● **PROBLEM DESCRIPTION**
The expected answer is the set of lines in the data below between the line holding "Given: Open Adam Brown's avatar photo" and the line holding "Click the Export", inclusive, written out exactly.
****
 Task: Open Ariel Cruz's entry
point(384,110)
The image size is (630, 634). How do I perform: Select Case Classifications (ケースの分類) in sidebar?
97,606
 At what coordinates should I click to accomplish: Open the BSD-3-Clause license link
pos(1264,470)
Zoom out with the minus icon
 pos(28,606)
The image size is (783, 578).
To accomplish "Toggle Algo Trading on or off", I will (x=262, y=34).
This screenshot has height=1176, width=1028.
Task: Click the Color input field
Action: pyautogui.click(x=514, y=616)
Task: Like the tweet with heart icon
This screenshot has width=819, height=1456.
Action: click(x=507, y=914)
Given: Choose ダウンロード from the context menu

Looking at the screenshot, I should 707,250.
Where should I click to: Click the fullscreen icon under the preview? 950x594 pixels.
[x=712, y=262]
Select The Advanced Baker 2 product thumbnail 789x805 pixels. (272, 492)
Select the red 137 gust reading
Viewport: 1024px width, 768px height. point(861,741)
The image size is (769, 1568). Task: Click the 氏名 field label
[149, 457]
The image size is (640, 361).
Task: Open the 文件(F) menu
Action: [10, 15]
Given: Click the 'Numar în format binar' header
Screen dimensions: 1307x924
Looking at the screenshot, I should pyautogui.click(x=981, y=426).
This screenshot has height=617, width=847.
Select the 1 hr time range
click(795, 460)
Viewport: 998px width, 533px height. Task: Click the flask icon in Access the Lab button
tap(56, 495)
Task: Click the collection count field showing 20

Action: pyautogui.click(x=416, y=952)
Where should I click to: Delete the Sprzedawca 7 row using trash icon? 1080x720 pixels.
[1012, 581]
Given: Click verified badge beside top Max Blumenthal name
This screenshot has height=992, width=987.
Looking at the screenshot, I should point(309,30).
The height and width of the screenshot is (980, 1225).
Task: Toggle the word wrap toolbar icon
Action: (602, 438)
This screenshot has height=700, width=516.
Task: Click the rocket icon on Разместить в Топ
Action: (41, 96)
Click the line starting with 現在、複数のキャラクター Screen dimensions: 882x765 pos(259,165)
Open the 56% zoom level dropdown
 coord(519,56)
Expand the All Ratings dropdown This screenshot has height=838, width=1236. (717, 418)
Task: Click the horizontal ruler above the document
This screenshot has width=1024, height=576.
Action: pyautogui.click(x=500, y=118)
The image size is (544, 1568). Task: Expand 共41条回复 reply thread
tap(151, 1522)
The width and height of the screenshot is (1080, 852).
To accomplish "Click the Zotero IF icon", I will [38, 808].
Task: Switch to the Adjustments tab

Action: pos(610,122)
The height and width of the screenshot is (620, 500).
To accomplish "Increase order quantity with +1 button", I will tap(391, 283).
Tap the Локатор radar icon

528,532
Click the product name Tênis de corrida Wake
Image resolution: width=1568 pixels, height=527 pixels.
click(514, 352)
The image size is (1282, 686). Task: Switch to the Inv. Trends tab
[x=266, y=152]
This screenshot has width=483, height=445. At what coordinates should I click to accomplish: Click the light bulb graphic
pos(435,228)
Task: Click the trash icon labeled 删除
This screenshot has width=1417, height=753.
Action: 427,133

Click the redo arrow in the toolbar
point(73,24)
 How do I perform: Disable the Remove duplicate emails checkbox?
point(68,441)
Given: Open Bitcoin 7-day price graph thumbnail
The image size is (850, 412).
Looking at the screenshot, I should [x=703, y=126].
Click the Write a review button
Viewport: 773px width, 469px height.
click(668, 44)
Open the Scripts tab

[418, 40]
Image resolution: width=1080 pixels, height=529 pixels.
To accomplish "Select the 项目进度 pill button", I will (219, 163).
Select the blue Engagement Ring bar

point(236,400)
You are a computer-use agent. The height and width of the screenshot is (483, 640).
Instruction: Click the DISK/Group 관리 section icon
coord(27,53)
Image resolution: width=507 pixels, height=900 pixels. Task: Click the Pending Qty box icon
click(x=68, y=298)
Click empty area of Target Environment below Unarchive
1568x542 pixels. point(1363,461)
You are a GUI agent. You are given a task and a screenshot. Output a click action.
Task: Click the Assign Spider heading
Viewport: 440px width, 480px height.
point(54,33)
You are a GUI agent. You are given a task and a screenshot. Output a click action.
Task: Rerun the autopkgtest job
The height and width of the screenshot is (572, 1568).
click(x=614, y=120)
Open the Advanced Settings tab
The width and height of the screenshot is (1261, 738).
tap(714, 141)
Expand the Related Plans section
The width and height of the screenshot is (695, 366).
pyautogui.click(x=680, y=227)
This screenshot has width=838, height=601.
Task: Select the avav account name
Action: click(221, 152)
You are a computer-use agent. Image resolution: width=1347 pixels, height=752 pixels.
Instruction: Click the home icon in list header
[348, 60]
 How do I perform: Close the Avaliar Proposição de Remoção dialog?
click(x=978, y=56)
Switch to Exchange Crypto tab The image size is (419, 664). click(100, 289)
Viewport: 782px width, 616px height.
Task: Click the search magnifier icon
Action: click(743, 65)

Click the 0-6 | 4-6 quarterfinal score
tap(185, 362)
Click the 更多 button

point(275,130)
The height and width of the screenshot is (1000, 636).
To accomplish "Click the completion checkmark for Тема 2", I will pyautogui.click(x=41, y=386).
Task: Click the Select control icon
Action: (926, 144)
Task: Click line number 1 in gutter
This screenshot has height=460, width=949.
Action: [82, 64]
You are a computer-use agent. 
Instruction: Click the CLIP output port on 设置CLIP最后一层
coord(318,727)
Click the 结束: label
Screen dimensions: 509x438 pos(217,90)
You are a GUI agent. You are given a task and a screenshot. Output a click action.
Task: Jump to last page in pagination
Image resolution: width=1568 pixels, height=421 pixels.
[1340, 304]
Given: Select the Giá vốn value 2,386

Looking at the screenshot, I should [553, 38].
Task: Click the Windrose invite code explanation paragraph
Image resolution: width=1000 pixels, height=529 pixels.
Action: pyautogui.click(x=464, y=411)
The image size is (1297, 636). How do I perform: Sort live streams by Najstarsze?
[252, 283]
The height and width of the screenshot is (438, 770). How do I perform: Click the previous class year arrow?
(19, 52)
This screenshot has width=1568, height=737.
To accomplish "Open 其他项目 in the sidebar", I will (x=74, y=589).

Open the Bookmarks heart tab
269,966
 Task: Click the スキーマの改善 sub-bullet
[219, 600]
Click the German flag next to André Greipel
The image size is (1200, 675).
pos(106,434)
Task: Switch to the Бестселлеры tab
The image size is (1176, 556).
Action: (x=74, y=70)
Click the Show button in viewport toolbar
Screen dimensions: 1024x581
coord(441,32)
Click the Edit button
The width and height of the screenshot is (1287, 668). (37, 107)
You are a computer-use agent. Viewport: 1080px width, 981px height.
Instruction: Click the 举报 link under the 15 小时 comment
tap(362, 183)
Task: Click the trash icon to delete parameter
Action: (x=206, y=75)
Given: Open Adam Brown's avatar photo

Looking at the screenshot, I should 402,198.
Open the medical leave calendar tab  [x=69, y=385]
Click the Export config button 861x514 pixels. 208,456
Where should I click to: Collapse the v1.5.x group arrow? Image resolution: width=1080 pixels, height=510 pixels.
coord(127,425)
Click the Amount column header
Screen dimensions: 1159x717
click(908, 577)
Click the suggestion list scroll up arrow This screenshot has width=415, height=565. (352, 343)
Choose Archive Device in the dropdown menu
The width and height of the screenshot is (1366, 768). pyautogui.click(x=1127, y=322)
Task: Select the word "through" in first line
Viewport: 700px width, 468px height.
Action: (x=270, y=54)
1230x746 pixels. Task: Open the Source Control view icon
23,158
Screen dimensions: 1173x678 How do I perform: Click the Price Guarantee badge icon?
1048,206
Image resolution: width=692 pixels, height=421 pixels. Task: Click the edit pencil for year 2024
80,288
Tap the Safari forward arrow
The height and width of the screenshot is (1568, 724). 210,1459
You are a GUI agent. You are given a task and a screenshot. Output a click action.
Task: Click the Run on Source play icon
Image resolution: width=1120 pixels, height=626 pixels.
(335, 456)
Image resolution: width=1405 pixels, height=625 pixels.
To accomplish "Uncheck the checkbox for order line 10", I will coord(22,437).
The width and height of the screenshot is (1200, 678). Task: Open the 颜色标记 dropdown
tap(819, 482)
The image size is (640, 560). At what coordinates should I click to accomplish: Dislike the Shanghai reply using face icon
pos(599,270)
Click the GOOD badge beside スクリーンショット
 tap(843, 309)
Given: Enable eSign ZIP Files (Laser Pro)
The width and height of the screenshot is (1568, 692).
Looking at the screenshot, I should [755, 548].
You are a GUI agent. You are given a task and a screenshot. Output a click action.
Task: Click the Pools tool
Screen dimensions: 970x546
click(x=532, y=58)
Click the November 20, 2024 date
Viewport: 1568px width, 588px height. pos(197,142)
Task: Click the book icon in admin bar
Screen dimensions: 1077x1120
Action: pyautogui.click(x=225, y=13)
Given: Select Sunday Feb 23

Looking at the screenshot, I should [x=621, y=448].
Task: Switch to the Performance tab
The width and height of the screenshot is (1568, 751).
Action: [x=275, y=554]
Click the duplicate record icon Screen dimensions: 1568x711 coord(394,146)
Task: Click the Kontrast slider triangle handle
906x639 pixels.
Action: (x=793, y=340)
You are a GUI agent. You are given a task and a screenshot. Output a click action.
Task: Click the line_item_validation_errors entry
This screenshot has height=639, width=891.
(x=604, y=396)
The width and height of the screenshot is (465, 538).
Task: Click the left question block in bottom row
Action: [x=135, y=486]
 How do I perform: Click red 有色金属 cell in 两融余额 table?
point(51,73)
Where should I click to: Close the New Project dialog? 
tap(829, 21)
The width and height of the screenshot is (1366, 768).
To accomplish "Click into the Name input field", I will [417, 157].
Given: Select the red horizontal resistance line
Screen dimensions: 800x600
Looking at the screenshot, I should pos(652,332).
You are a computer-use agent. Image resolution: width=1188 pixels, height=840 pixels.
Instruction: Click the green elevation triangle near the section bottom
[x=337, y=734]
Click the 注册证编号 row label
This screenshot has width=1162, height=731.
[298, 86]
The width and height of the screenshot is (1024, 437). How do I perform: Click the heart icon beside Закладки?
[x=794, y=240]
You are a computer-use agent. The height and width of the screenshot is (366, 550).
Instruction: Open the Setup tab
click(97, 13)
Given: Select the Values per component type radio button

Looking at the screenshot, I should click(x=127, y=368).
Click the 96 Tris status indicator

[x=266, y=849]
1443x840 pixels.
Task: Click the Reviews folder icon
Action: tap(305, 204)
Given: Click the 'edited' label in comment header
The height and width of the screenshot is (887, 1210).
****
● **RESPONSE BOX**
Given: Open Adam Brown's avatar photo

Looking at the screenshot, I should 402,198.
Open the medical leave calendar tab  [x=69, y=385]
Click the Export config button 861x514 pixels. 208,456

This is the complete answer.